* Problem to solve *
One figure is the expected answer: how many lines in the listing contain "Given".

* The data *
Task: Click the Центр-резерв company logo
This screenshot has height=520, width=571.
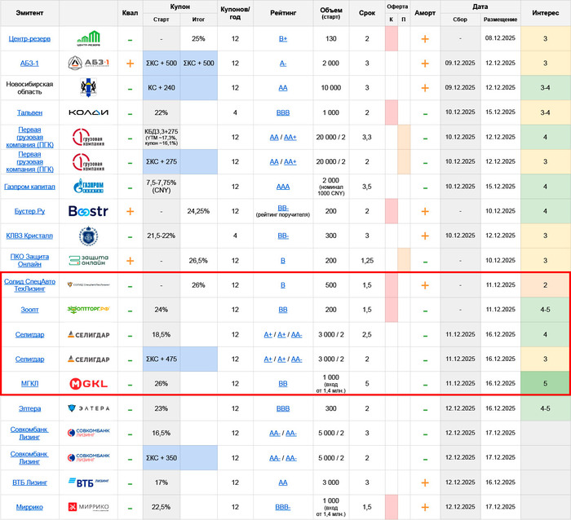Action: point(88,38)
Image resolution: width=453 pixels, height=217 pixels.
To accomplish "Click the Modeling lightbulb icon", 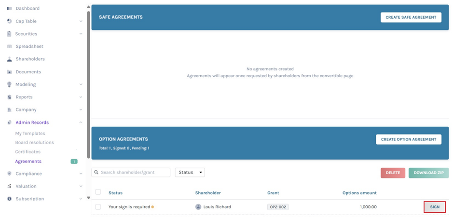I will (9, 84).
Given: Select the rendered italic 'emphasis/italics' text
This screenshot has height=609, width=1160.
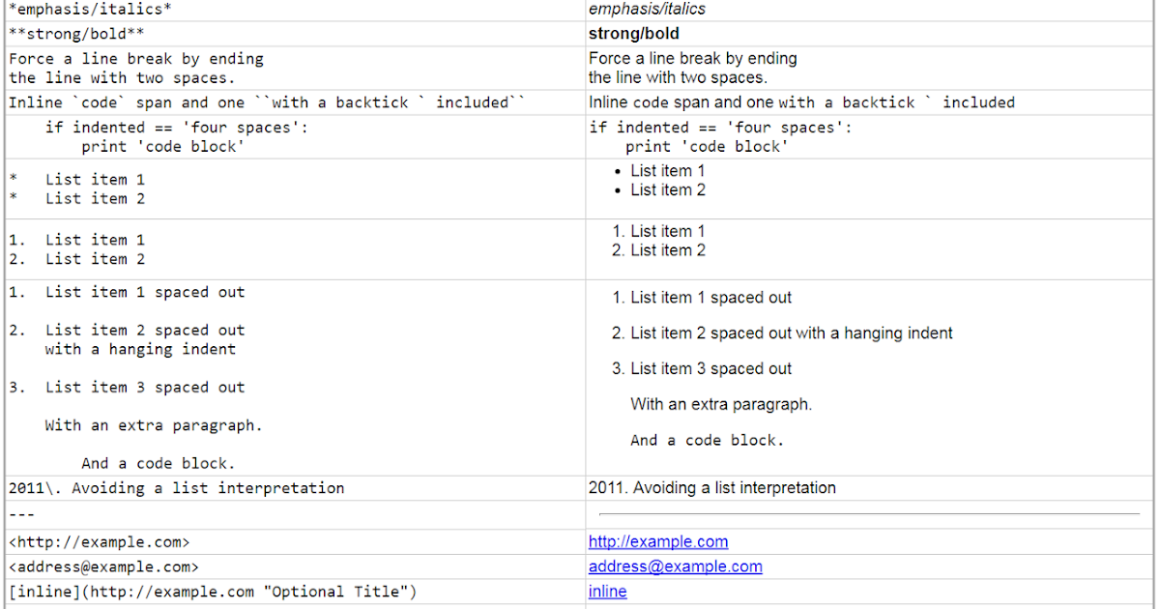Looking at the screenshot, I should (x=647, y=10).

---

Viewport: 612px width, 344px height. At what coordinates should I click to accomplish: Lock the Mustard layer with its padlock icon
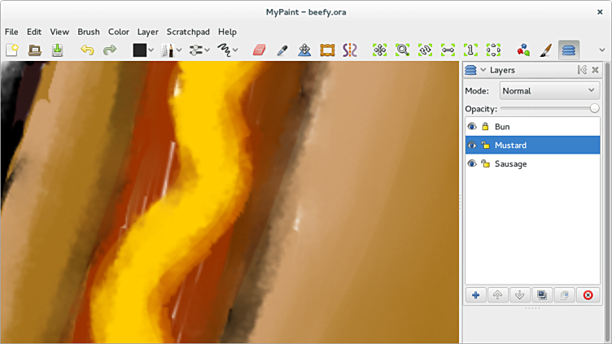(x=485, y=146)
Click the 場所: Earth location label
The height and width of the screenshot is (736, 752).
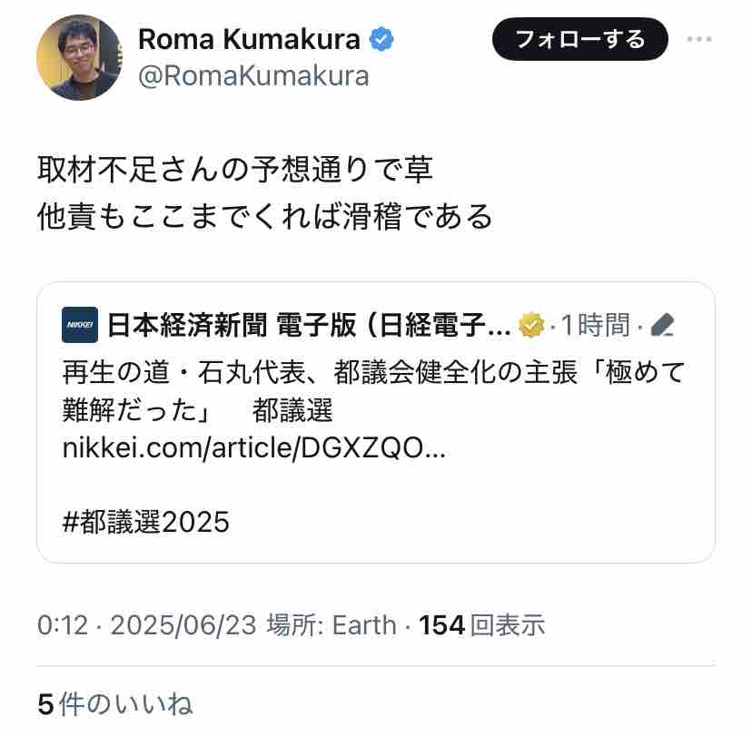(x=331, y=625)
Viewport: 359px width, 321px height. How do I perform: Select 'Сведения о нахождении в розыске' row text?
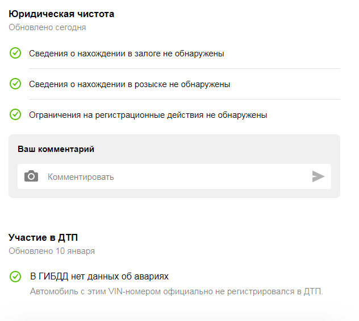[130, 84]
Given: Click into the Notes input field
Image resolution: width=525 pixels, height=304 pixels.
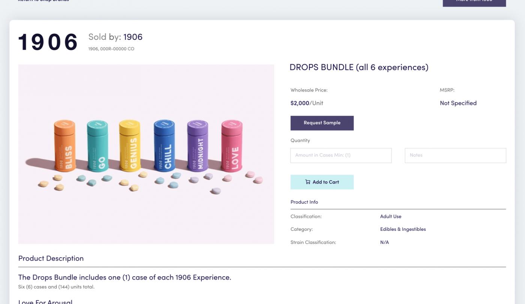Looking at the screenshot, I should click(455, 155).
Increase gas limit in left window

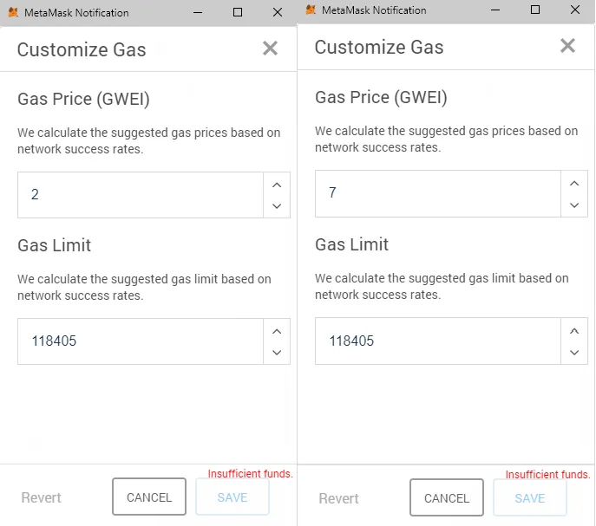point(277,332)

---

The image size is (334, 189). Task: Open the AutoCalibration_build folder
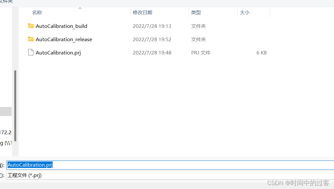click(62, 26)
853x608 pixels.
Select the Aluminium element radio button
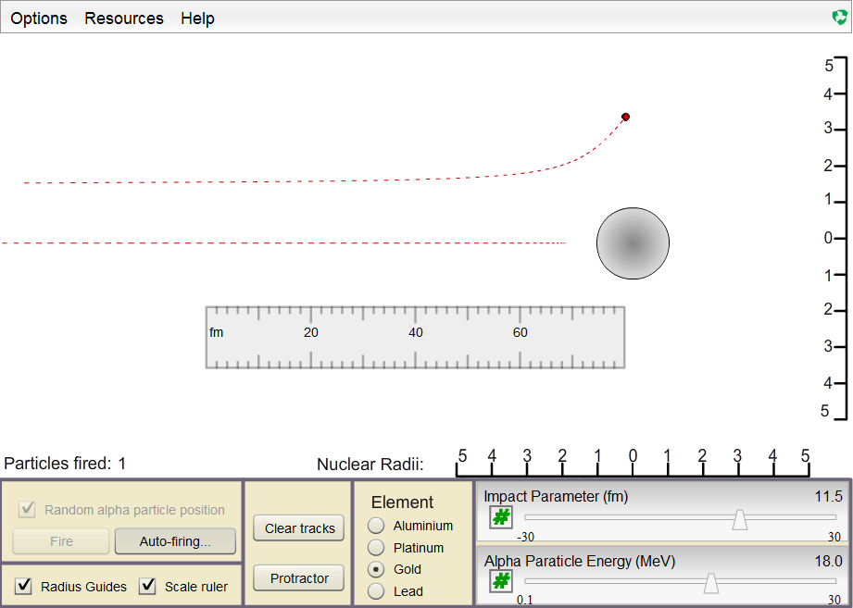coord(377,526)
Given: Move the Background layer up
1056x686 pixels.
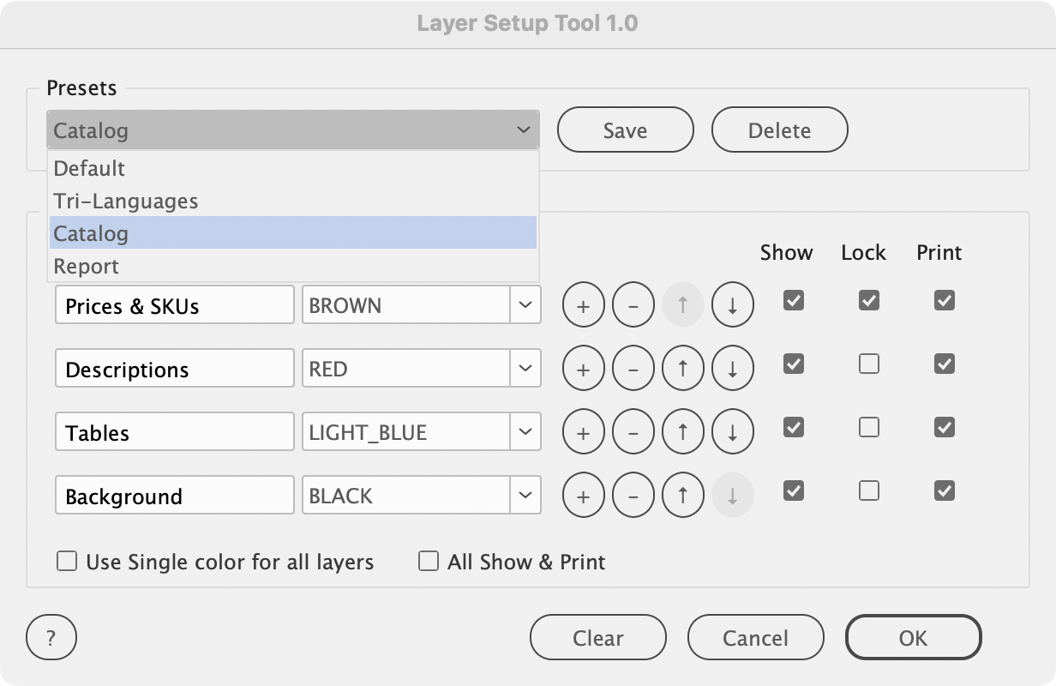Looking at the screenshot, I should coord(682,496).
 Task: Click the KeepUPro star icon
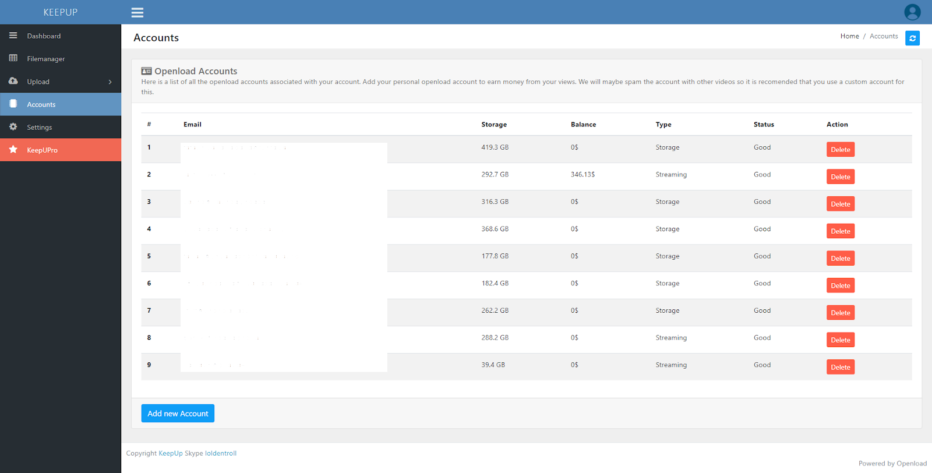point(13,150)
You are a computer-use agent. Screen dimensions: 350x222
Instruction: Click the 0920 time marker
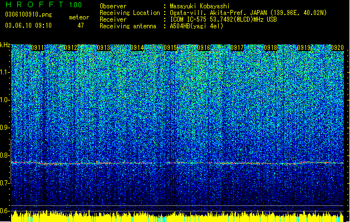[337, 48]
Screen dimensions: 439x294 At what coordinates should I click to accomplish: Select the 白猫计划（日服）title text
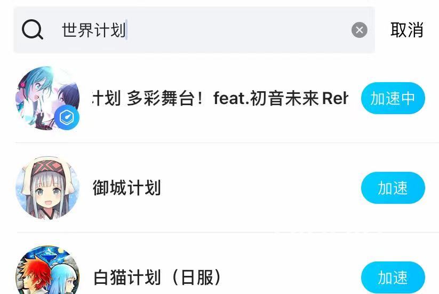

* Task output *
3